* _Assignment_
Set down, exactly as written, every line from the one containing "Task: Proceed with 下一步 button" through the end of the listing.

* _Input_

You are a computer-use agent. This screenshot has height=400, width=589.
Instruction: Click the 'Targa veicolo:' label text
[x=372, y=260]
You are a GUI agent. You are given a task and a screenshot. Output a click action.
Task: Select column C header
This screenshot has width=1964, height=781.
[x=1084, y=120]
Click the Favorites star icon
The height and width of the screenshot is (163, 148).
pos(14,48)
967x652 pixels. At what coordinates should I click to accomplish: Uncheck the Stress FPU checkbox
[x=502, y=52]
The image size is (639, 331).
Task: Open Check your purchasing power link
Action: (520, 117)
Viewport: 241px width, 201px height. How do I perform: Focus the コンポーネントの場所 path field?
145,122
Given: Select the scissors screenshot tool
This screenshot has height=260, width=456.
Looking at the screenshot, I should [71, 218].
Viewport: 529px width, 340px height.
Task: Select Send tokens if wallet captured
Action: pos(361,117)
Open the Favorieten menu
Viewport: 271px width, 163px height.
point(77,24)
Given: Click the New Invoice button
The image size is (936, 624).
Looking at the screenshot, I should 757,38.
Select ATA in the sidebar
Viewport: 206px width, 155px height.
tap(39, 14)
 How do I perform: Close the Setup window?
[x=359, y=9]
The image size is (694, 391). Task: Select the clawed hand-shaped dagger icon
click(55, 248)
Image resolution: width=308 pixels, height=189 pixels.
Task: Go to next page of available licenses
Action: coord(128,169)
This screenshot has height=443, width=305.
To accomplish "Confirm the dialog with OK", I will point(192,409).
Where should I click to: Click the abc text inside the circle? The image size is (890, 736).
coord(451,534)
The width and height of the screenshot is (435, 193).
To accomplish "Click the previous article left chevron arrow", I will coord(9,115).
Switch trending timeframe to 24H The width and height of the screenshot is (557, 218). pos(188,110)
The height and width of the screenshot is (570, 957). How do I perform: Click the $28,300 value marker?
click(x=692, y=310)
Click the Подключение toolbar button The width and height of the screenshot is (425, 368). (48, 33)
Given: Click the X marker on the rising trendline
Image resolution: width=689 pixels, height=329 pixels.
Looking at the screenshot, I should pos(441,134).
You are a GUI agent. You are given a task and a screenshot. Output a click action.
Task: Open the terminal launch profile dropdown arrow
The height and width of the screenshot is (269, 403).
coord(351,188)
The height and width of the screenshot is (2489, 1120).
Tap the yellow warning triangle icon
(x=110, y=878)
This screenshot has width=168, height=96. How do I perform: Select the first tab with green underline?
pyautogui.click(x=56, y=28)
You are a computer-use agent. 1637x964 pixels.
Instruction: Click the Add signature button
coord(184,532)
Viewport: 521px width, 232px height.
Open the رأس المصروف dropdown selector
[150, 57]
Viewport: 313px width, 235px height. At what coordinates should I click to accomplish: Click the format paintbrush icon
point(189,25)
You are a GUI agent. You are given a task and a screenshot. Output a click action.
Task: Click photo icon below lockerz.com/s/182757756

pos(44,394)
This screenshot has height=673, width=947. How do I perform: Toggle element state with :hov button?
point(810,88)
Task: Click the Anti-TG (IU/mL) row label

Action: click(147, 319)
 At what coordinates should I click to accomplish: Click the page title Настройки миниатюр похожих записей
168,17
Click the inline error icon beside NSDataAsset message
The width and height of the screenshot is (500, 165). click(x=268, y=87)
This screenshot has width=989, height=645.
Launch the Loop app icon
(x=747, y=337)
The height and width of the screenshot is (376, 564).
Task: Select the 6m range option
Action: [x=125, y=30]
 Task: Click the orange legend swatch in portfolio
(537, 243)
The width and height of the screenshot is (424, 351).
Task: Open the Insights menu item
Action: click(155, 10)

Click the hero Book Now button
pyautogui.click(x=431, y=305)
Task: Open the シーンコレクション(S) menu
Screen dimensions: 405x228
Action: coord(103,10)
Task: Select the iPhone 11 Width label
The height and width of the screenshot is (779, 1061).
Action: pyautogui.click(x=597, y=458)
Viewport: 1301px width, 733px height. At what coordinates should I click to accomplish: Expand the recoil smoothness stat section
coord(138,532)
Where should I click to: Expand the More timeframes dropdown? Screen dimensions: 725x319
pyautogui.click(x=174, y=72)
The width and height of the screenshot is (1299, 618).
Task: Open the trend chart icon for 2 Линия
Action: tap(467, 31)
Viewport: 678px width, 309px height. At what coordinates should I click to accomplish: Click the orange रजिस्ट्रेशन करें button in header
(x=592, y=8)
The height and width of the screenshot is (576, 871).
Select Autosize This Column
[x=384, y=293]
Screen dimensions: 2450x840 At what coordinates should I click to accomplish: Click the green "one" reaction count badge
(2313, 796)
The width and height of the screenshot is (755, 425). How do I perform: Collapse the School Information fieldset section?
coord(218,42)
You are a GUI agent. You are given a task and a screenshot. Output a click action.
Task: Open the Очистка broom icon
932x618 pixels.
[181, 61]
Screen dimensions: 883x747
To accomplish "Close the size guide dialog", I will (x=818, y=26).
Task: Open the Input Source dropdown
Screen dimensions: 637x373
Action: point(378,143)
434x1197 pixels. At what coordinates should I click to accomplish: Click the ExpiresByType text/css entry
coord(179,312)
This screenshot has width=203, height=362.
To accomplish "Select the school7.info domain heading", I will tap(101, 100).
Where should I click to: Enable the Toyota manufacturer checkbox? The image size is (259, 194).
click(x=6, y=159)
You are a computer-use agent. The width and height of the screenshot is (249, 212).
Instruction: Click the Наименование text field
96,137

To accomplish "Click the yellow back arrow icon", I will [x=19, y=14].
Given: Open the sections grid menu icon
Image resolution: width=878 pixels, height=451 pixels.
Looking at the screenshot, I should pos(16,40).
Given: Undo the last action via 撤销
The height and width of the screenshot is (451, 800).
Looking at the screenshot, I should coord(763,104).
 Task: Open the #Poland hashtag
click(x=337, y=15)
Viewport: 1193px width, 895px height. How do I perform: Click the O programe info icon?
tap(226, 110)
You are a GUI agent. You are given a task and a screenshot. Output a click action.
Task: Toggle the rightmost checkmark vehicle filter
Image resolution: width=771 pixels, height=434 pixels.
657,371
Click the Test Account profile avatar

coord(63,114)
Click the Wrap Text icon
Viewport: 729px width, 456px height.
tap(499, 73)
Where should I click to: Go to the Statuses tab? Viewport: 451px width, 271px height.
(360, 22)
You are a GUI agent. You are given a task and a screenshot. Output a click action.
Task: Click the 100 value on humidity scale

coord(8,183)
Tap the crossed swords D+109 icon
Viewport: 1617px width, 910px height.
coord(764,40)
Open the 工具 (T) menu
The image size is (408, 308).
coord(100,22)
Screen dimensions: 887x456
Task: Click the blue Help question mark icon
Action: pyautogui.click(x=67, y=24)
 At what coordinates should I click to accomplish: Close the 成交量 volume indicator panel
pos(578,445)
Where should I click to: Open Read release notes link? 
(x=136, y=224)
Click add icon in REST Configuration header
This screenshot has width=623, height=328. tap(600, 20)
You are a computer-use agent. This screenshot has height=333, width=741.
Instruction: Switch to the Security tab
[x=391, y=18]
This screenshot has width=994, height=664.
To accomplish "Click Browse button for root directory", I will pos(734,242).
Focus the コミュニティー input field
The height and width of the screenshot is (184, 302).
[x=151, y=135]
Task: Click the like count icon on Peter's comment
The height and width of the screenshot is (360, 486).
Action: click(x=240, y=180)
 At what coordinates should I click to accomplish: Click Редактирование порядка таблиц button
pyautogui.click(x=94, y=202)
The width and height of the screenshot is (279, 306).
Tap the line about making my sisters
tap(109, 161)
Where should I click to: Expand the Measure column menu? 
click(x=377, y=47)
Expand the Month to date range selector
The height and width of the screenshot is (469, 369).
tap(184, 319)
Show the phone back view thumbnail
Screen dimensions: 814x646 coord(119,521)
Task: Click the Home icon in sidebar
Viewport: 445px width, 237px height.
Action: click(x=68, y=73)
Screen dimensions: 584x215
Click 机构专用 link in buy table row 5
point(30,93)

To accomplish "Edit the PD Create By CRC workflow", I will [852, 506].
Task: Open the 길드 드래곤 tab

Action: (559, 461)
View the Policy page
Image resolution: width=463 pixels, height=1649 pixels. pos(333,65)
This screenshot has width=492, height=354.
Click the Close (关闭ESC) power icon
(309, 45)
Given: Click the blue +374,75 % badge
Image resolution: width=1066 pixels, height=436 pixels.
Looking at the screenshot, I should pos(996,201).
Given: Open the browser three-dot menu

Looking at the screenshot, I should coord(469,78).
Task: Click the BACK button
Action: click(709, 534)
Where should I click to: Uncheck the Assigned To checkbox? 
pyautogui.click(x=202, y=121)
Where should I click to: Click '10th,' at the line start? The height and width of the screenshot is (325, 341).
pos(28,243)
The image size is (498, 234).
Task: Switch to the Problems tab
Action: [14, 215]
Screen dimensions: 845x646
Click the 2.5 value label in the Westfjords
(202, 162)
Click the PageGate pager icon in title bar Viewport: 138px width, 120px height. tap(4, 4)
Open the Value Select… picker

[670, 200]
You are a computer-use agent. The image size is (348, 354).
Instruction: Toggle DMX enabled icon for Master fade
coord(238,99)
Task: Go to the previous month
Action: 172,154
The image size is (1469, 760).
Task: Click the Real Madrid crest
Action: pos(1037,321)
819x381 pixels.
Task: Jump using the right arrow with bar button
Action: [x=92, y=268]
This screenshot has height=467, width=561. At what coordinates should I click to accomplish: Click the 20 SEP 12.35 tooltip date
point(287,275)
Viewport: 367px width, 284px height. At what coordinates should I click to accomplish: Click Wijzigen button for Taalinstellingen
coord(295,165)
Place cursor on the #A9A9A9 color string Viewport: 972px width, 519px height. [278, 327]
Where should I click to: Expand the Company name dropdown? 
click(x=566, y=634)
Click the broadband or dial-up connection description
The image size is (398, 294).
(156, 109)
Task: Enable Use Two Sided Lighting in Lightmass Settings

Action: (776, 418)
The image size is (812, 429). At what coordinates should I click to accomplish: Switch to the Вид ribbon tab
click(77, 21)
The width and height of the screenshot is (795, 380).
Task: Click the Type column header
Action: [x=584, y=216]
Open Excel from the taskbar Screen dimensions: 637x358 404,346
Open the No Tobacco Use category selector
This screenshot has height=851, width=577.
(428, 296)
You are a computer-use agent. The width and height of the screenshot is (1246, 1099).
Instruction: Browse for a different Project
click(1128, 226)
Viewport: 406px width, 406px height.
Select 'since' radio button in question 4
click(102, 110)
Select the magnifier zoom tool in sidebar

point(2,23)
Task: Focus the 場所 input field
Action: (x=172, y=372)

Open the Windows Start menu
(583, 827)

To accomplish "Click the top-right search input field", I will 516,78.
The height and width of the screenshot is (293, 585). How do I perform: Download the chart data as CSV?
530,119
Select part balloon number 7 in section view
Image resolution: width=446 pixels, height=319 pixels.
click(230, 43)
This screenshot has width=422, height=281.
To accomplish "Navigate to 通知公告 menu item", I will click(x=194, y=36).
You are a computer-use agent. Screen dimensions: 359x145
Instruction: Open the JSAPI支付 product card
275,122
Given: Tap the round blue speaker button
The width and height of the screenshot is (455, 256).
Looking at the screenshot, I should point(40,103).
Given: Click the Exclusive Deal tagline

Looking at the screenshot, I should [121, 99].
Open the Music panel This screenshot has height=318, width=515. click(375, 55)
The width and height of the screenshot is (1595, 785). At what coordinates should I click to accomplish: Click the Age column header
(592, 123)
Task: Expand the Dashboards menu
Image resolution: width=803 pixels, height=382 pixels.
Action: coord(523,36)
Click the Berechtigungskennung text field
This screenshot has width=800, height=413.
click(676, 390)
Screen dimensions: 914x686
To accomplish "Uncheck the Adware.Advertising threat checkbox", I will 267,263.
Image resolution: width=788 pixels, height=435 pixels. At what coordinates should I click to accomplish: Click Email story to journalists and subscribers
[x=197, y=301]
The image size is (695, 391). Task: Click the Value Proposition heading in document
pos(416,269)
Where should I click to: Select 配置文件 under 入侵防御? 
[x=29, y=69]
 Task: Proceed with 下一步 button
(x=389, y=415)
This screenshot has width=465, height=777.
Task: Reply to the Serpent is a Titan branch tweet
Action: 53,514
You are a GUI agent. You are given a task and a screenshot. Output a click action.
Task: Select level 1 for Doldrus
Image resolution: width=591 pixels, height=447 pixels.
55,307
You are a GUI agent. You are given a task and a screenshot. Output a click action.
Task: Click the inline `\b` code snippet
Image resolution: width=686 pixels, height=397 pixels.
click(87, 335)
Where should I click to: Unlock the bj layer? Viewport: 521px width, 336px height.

* _Result for this exercise_
 Task: Proceed with 下一步 button
(x=389, y=415)
This screenshot has width=465, height=777.
Task: Reply to the Serpent is a Titan branch tweet
Action: 53,514
You are a GUI agent. You are given a task and a screenshot. Output a click action.
Task: Select level 1 for Doldrus
Image resolution: width=591 pixels, height=447 pixels.
55,307
You are a GUI agent. You are given a task and a screenshot. Output a click action.
Task: Click the inline `\b` code snippet
Image resolution: width=686 pixels, height=397 pixels.
click(87, 335)
Where should I click to: Unlock the bj layer? Viewport: 521px width, 336px height.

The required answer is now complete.